BEGIN

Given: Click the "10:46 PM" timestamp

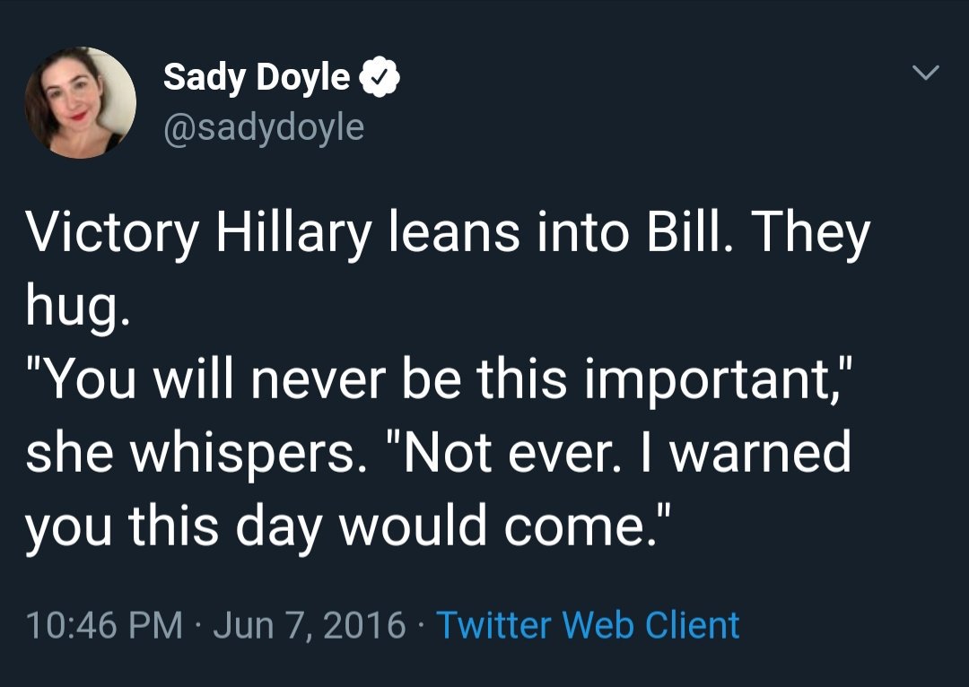Looking at the screenshot, I should [105, 624].
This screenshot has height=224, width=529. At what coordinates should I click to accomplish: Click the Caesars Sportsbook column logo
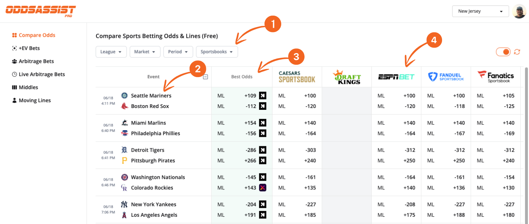pyautogui.click(x=296, y=76)

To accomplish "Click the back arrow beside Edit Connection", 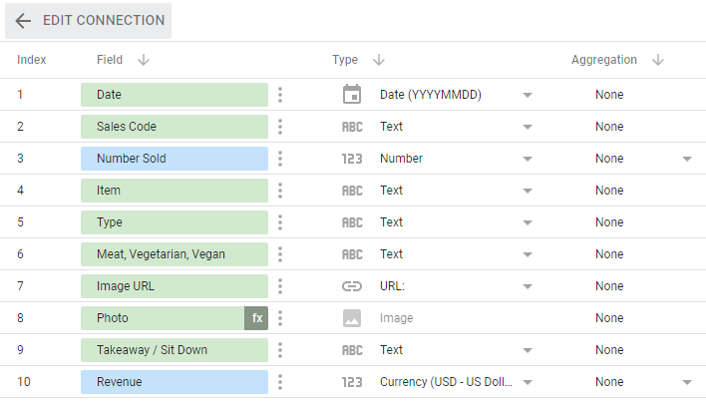I will point(23,21).
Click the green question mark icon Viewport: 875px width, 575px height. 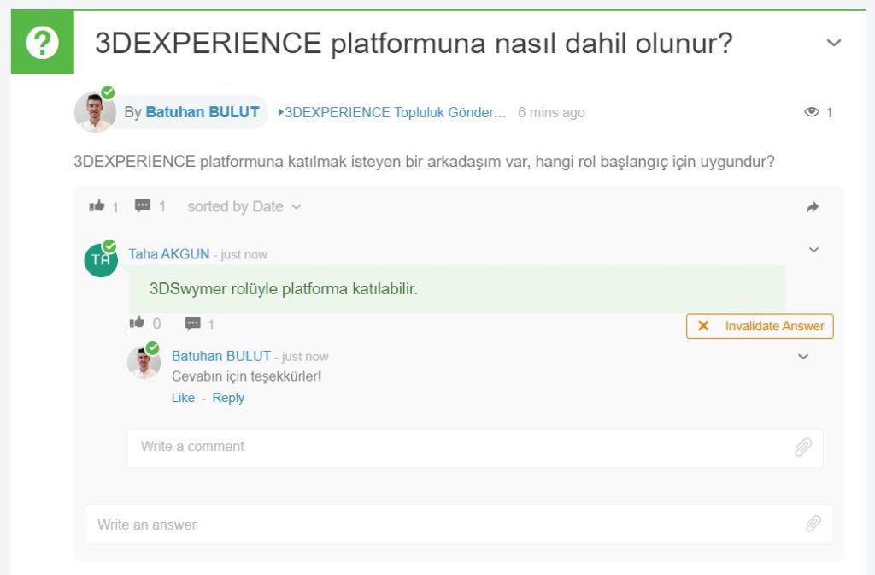(x=42, y=44)
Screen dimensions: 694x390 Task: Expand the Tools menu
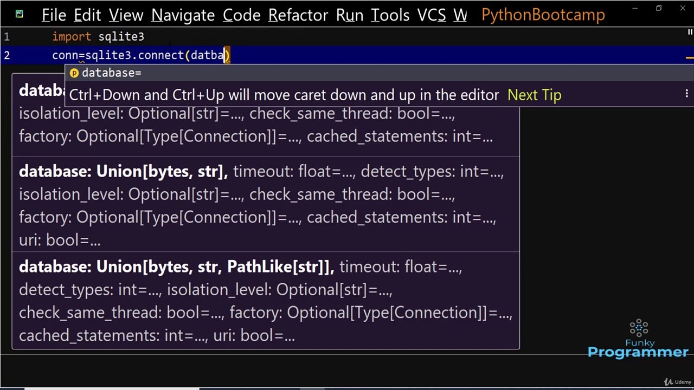(390, 15)
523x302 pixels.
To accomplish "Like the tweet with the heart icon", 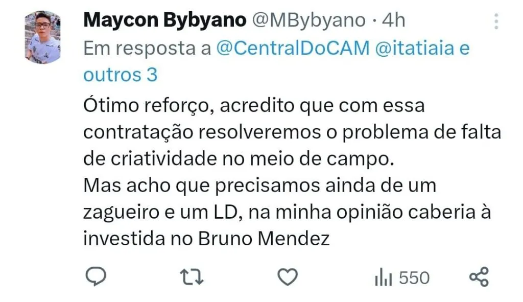I will 288,277.
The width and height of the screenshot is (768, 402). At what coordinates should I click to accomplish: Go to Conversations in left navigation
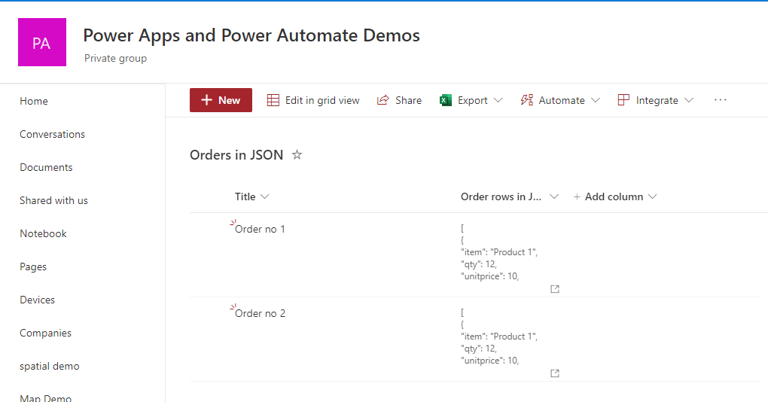[52, 134]
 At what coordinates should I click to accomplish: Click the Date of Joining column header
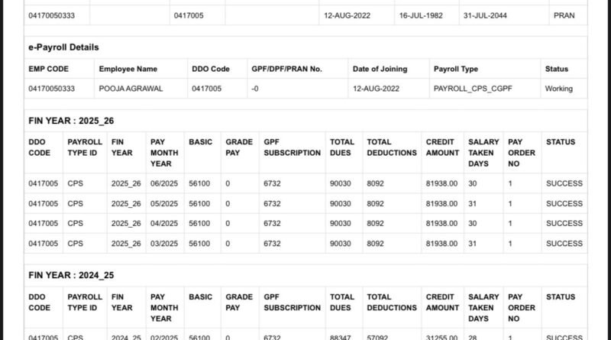point(380,69)
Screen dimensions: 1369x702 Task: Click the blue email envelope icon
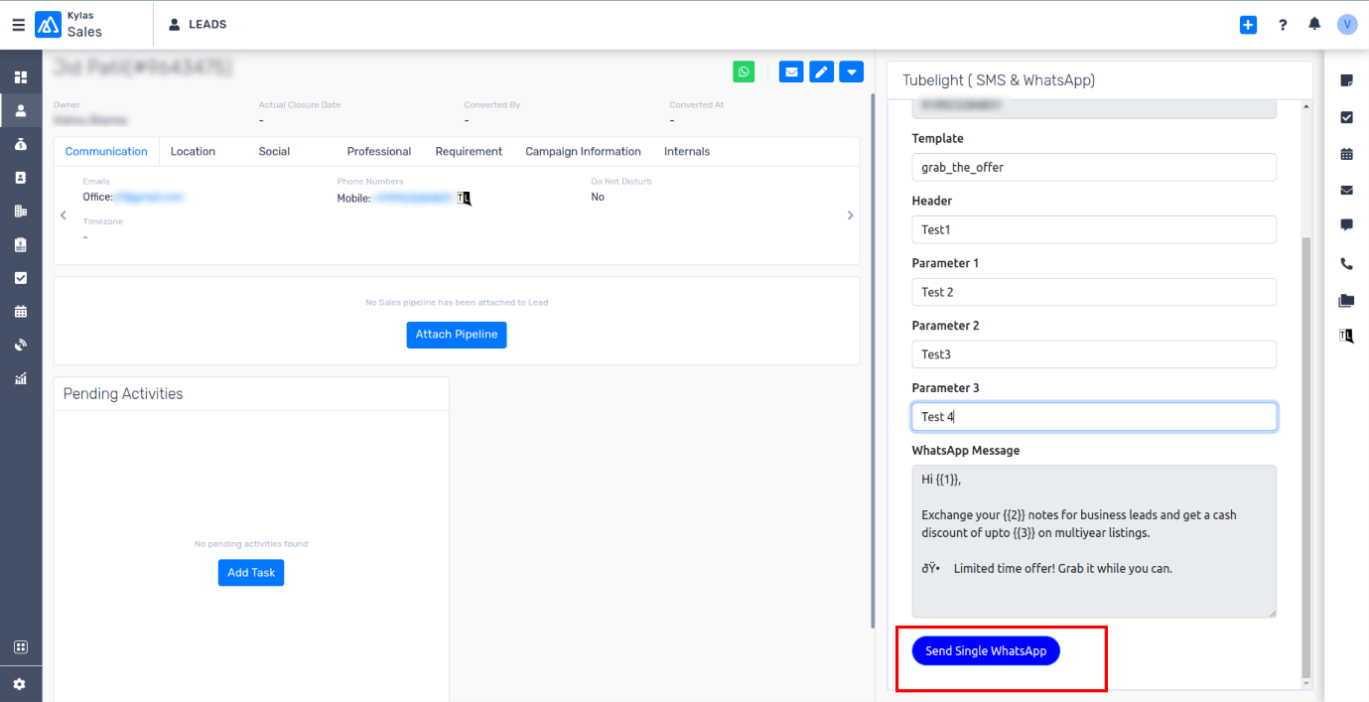(x=791, y=71)
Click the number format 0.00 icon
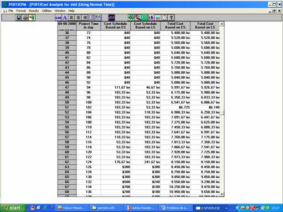This screenshot has width=283, height=212. coord(58,18)
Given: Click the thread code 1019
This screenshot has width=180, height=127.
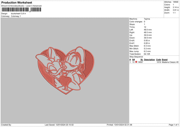Looking at the screenshot, I should pyautogui.click(x=158, y=62).
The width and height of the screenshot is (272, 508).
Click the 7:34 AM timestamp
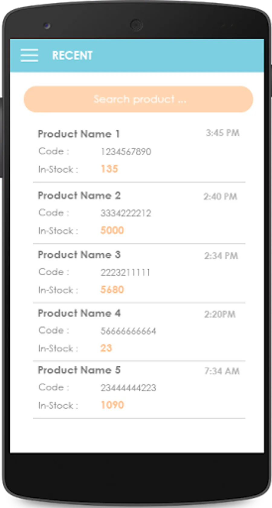222,371
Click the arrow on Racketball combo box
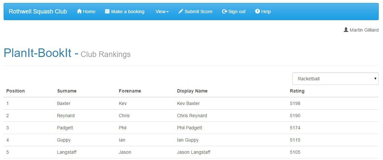This screenshot has height=160, width=383. (x=375, y=79)
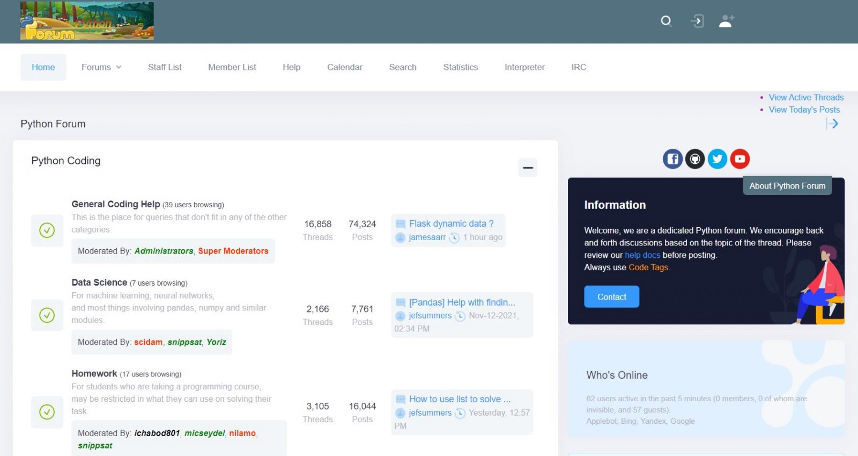
Task: Click the Homework forum status checkmark icon
Action: point(47,412)
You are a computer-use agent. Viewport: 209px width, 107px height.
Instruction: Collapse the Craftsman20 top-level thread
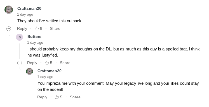coord(9,28)
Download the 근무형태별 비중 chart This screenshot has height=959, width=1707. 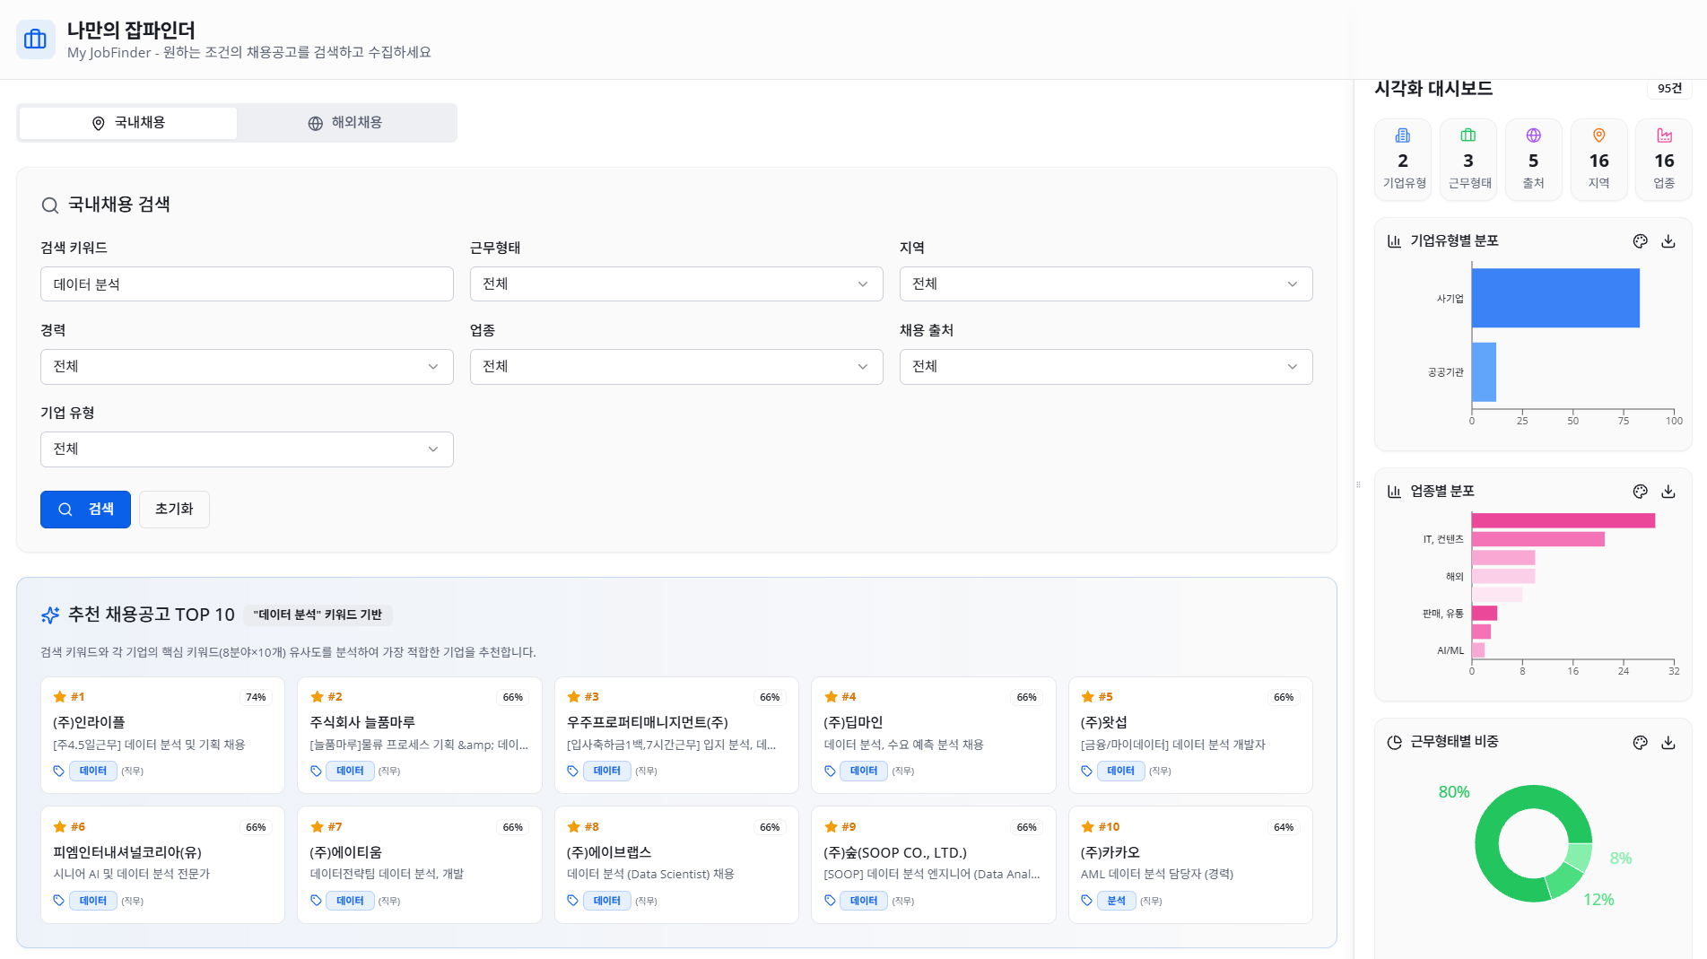(1668, 743)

END

--- Assignment ---
Please print the lines above word for word, starting at the one with "Click the arrow on Racketball combo box" and ending at the one with "You are a computer-use", both included, and without any picture.

--- Solution to this task ---
Click the arrow on Racketball combo box
This screenshot has height=160, width=383. (x=375, y=79)
Task: Click the Homework forum status checkmark icon
Action: point(47,412)
You are a computer-use agent. Viewport: 209px width, 107px height.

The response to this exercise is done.